**Exercise input**

***

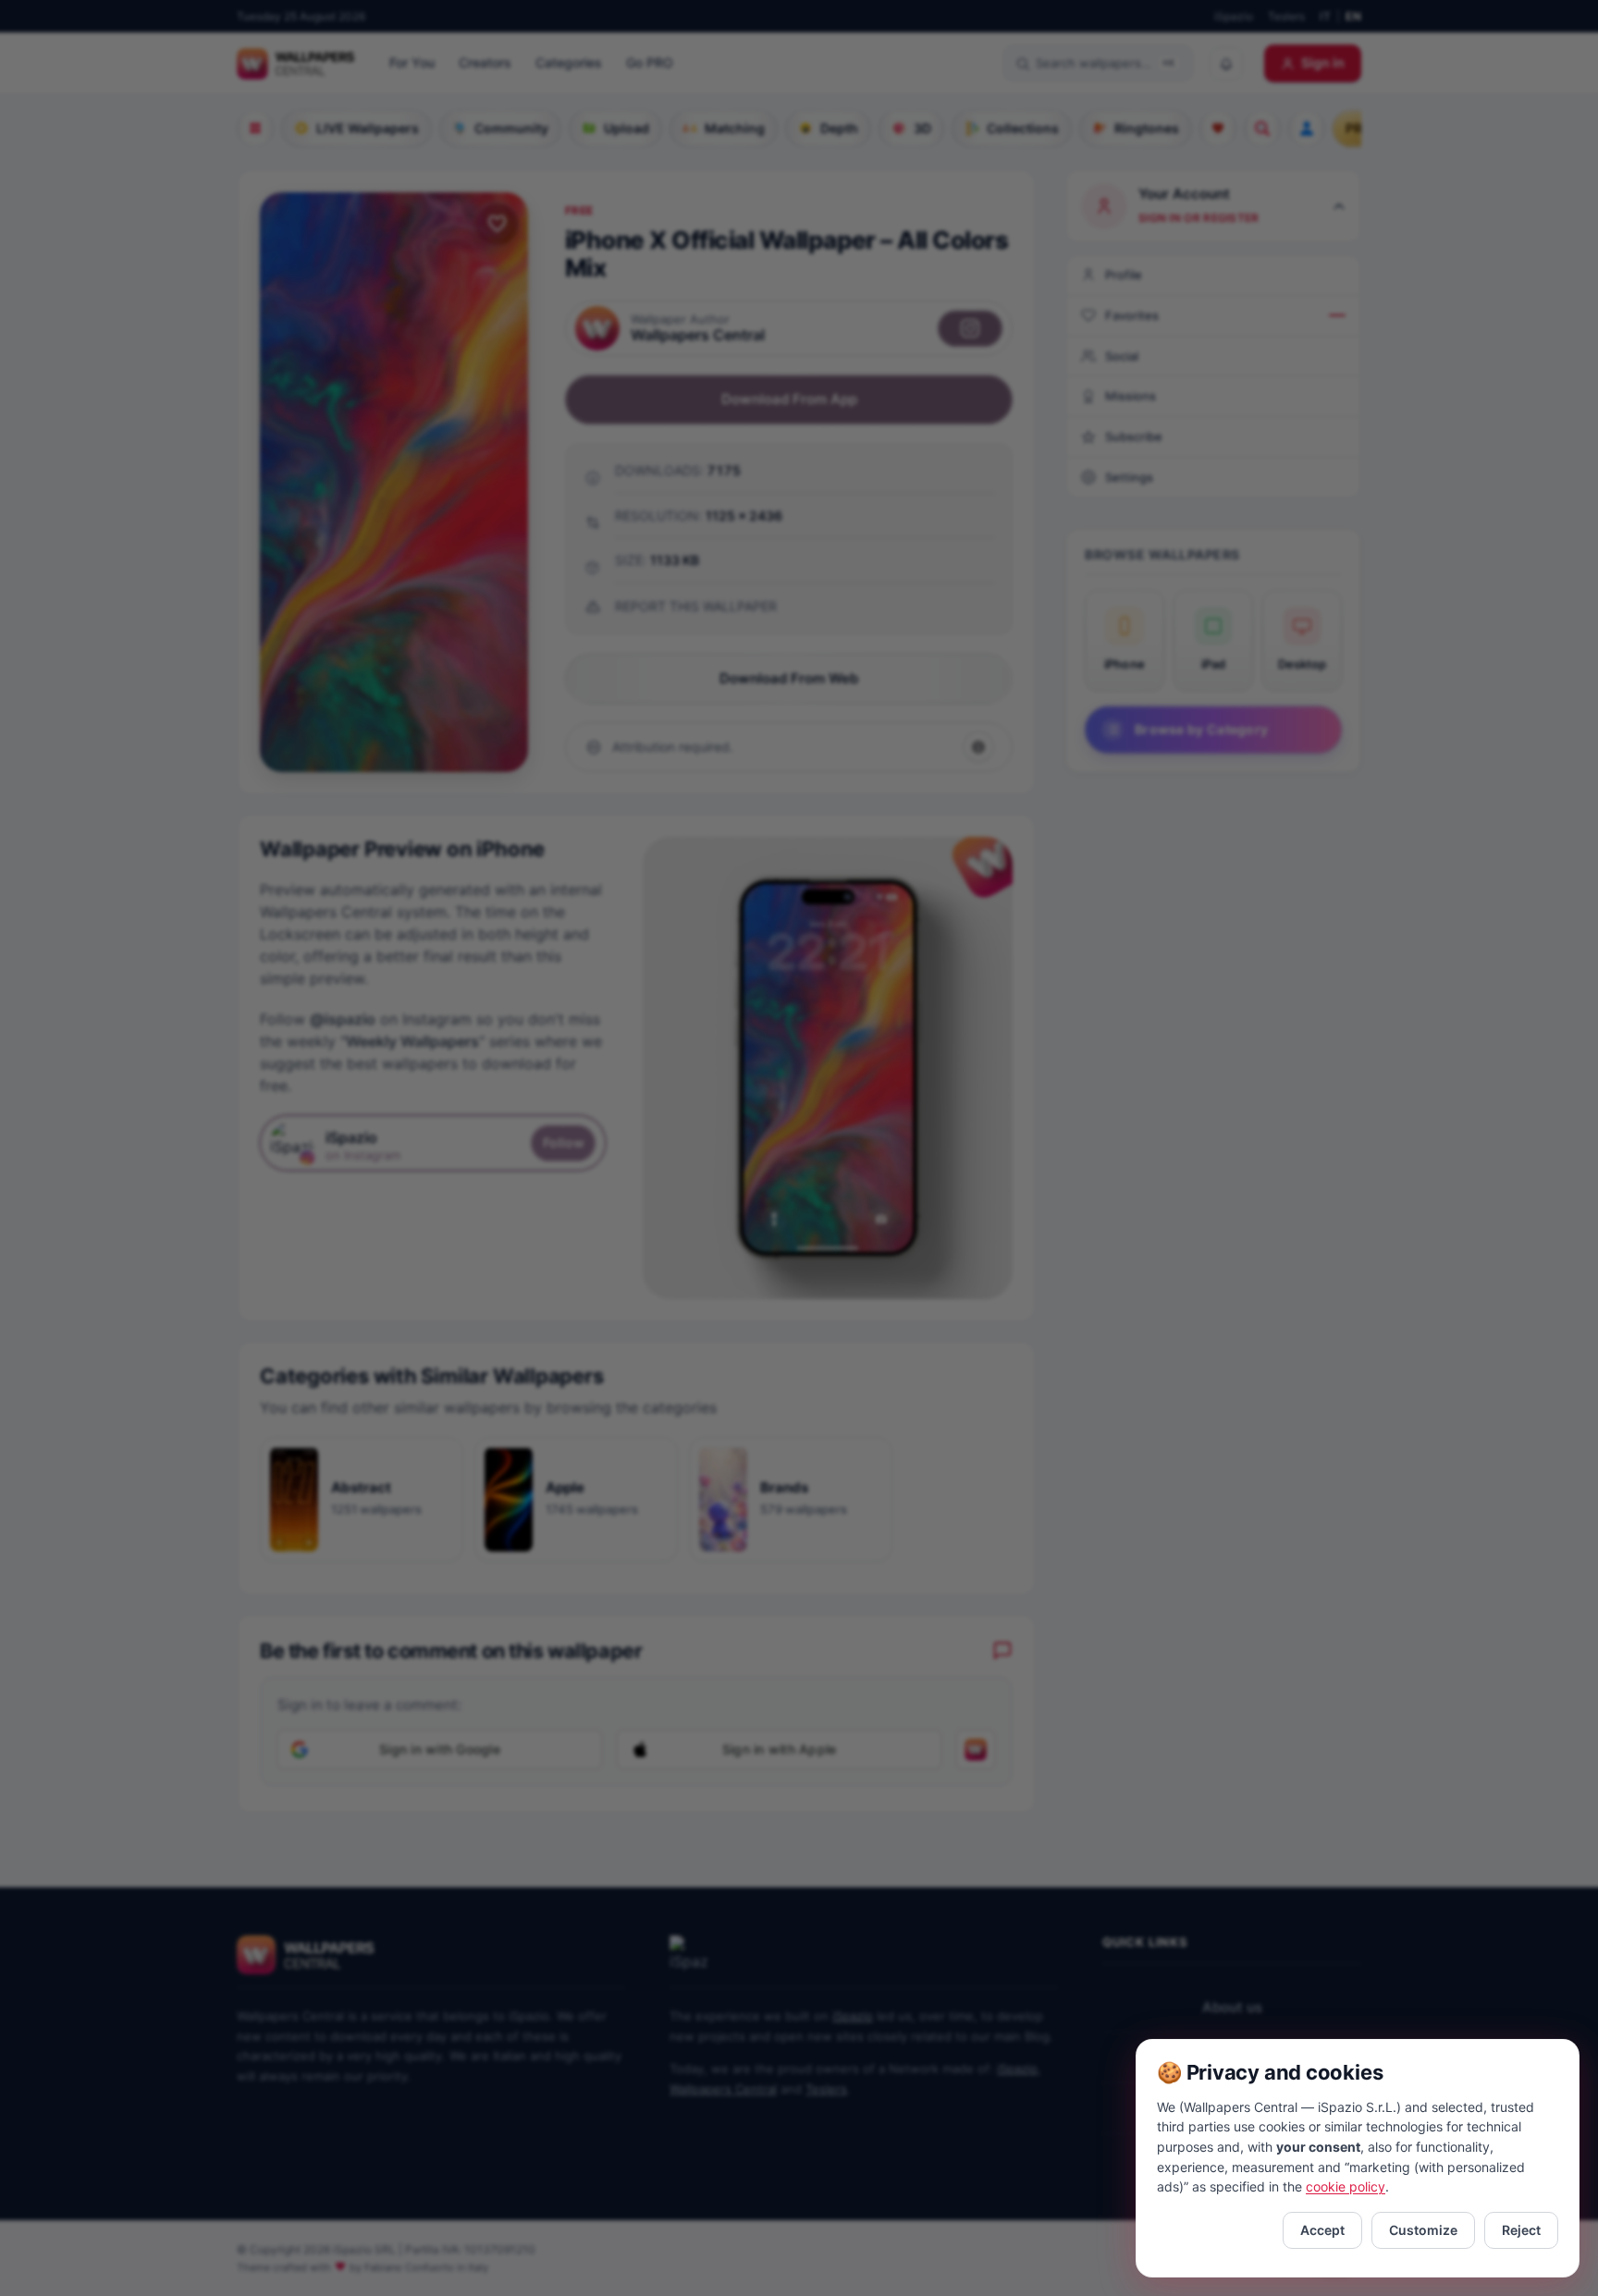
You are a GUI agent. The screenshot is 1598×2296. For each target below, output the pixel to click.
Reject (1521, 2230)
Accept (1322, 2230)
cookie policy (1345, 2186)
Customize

***

**Work to be completed**
Although the records above contain pictures, output every line exactly and leave the pictures out.

**Response box**
You are a GUI agent. The screenshot is 1598×2296. For each target below, output the pixel to click.
Reject (1521, 2230)
Accept (1322, 2230)
cookie policy (1345, 2186)
Customize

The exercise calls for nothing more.